Despite the recent proliferation of artificial intelligence (AI), scientists have struggled with making models that don’t move in very unnatural ways, far removed from human movement, but a recent breakthrough could address this problem.
As it happens, researchers at Peking University’s Institute for Artificial Intelligence and the State Key Laboratory of General AI have developed new AI models that could simplify the generation of realistic motions of human characters or avatars, according to a report by Tech Xplore from April 13.
The most recent breakthrough aims to equip AI systems with support for editing and inspiration-based creative workflow, paving the way for the development of more realistic video games and animations, particularly in content viewed using virtual reality (VR) headsets and professional training videos.
As Yixin Zhu, a senior author of the paper, explained, researchers were long “fascinated by recent advances in text-to-motion generation.” However, there was a glaring issue in terms of editing the existing motions:
“We noticed a critical gap in the technological landscape. While generating motions from scratch had seen tremendous progress, the ability to edit existing motions remained severely limited.”
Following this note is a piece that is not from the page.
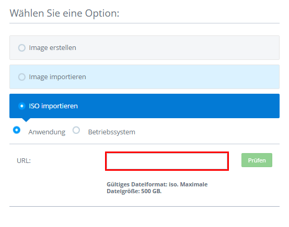Viewport: 289px width, 227px height.
Task: Choose the Anwendung radio option
Action: point(17,130)
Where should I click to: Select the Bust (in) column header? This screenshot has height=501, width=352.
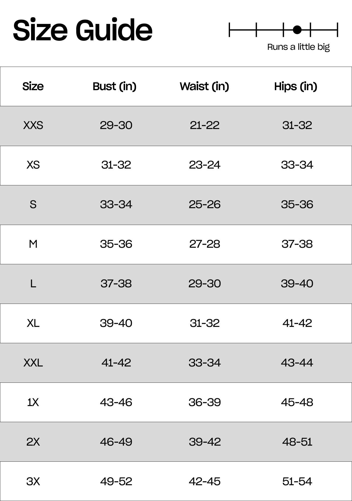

According to Nan Jiang, a co-author of the study, previous systems that attempted motion editing “required extensive pre-collected triplets of original motions, edited motions, and corresponding instructions – data that’s extremely scarce and expensive to create,” which made them inflexible and capable of handling only specific editing scenarios from their explicit training.
How the realistic new AI model works
To address this problem, Zhu and his colleagues developed a new system capable of editing all human motions based on user-provided textual instructions without the need for task-specific inputs or body part specifications, as well as supporting both spatial (changes to specific body parts) and temporal editing (adaptation of motions over time).
Specifically, the proposed approach for the generation of human-like movements draws upon the newly introduced data augmentation training technique called MotionCutMix, which, as Hongjie Li, the study’s co-author said, “helps AI systems learn to edit 3D human motions based on text instructions,” and a diffusion model MotionReFit.
Now, researchers can select particular body parts in a motion sequence and combine them with parts present in a different sequence, thus gradually and more seamlessly blending boundaries between the movements of one body part and another.
As opposed to previous methods trained on fixed datasets based on annotated videos of people moving in different ways, MotionCutMix facilitates the generation of new training samples on the fly and allows learning from large libraries of motion data that don’t require manual annotation.
Meanwhile, the auto-regressive diffusion model MotionReFit processes the training samples and learns to generate and modify human motions, allowing the user to accurately modify sequences of human motions just by describing what they would like to do – a step forward from other human motion generation models.
And the best part – the system relies on a text-based interface, making it accessible to experts and non-expert users alike, requiring no expertise in the creation of games and animations.
What’s more, it may hold value in robotics research as well, where it could act as a tool to advance the movements of humanoid robots, such as those with potential use in households.